*What the task requires:* Throughout the records below, find the lines with the string "track" and give how many there are, nothing else.

*Records provided:*

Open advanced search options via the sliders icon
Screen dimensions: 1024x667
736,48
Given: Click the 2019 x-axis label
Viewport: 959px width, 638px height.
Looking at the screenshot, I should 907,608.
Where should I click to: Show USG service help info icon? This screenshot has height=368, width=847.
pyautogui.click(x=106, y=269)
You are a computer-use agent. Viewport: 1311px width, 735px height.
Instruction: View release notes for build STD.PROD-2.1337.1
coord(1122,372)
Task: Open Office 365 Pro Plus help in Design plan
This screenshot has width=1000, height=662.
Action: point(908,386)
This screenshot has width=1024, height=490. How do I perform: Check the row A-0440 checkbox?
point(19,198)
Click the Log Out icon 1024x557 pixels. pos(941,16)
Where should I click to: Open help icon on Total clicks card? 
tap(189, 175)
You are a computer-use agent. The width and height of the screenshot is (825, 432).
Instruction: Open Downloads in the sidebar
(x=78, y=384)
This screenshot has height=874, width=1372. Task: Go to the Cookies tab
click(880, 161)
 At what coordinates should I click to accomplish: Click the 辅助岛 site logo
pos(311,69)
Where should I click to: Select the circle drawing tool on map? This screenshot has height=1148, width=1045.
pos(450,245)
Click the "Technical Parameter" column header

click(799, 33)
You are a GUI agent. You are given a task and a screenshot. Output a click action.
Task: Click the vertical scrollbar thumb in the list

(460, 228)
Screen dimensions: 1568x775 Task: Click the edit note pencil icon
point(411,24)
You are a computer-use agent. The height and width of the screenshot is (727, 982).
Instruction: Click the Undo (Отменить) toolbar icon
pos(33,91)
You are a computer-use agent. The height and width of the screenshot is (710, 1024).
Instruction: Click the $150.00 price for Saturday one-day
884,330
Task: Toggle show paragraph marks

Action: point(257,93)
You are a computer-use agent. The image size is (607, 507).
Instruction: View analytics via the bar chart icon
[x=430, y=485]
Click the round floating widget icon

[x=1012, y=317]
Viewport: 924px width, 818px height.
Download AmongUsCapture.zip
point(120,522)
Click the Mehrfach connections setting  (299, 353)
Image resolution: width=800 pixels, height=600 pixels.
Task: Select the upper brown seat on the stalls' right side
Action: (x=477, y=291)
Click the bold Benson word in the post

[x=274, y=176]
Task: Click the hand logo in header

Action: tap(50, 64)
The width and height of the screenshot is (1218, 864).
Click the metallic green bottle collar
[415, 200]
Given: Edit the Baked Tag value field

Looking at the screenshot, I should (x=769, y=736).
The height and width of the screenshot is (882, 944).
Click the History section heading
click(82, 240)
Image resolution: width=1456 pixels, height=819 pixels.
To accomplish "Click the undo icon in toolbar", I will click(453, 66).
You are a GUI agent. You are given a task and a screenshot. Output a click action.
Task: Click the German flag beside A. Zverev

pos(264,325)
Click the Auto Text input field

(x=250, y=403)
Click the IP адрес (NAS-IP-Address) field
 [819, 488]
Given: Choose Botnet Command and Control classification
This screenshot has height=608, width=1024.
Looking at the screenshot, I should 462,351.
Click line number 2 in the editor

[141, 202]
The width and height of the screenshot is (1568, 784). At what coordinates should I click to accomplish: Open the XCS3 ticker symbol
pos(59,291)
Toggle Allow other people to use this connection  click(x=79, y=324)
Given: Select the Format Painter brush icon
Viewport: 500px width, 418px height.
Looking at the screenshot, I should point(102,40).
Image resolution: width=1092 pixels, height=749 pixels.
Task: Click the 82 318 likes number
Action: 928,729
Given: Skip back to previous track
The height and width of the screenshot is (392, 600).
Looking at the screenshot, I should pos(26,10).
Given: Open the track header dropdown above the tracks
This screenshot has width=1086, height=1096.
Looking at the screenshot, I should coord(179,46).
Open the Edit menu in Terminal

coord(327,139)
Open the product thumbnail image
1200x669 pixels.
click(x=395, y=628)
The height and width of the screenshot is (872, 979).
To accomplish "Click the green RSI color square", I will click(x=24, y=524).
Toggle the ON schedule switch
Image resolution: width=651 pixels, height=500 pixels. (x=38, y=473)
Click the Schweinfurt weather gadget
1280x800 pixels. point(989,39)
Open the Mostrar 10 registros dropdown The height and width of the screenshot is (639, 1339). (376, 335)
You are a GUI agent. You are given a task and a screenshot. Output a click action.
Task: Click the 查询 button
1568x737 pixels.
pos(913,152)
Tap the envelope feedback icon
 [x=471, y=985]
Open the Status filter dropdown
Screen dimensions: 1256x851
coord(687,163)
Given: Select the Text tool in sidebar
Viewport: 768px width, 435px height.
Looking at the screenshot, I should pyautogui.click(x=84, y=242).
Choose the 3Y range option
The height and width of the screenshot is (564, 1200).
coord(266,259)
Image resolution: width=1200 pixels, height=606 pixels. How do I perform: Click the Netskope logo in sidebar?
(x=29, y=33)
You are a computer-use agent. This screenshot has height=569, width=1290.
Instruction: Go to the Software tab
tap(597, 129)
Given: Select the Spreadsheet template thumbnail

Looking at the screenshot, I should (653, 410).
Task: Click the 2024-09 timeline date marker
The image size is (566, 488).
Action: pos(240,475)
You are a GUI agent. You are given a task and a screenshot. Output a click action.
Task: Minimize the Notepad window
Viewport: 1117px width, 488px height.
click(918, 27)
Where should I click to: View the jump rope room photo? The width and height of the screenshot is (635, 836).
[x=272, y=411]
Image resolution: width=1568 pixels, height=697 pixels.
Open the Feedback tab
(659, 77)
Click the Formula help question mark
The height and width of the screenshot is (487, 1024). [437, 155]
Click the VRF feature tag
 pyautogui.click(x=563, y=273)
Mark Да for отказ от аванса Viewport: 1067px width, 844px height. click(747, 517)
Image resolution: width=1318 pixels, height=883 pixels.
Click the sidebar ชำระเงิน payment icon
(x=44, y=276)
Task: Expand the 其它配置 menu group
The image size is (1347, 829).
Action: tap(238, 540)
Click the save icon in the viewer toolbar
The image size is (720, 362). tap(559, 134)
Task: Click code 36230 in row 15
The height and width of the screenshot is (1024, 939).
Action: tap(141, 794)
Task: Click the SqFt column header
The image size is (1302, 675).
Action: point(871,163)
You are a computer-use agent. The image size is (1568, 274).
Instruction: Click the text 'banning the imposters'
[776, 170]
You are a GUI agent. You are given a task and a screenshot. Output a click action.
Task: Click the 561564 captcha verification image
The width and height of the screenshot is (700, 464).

*Task answer:* 2